- Residence: Beijing
- Nominator: Vahagn Khachaturyan
- Website: Armenian Embassy - Beijing

= List of ambassadors of Armenia to China =

The Armenian Ambassador to China (Հայաստանի Հանրապետության դեսպան Չինական Ժողովրդավարական Հանրապետությունում) is the head of the diplomatic mission of Armenia in the People's Republic of China.

==Background==
Armenian-Chinese official talks started, when the People's Republic of China officially recognized Armenia on 27 December 1991. Diplomatic relations between Armenia and the People's Republic of China were established on 6 April 1992.

The Armenian embassy was opened in Beijing on 10 October 1996.

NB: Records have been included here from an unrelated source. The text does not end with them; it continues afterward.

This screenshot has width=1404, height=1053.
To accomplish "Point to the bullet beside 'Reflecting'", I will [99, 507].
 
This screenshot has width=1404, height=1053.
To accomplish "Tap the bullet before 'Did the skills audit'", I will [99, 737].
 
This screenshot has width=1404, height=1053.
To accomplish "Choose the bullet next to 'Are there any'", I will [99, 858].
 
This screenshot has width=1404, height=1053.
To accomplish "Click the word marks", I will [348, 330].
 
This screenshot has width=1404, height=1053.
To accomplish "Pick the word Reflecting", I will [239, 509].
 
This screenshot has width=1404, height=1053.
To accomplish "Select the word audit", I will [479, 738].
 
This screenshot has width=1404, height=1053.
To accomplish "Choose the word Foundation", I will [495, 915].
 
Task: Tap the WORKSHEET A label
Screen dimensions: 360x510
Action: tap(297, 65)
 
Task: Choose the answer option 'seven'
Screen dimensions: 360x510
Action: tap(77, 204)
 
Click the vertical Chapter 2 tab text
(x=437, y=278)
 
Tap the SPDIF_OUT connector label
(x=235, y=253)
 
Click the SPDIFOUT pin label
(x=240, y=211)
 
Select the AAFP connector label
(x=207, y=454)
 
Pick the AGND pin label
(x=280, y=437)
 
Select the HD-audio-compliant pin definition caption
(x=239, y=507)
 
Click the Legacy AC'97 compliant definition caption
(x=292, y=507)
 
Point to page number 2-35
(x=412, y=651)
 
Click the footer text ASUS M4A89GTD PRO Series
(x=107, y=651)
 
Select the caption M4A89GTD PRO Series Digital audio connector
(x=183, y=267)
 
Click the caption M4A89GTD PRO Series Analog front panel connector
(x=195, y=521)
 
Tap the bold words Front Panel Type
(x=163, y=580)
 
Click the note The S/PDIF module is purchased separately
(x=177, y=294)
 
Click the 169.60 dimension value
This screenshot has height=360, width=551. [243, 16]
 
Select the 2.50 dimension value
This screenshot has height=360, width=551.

==List of Envoys to the Republic of China==

| Name | Appointed | Terminated |
|---|---|---|
| Azat Martirosian* | 1996 | 1997 |
| Azat Martirosian | 1997 | 2001 |
| Vasili Kazaryan | 2001 | 2007 |
| Vahagn Movsisyan | 2007 | 2008 |
| Armen Sargsyan | 2008 | 2016 |
| Sergey Manassarian | 2016 | 2022 |
| Vahe Gevorgyan | 2024 | current |

- Charge d’Affairs of Armenia

The Armenian Embassy in China is also accredited to Singapore, Vietnam and South Korea.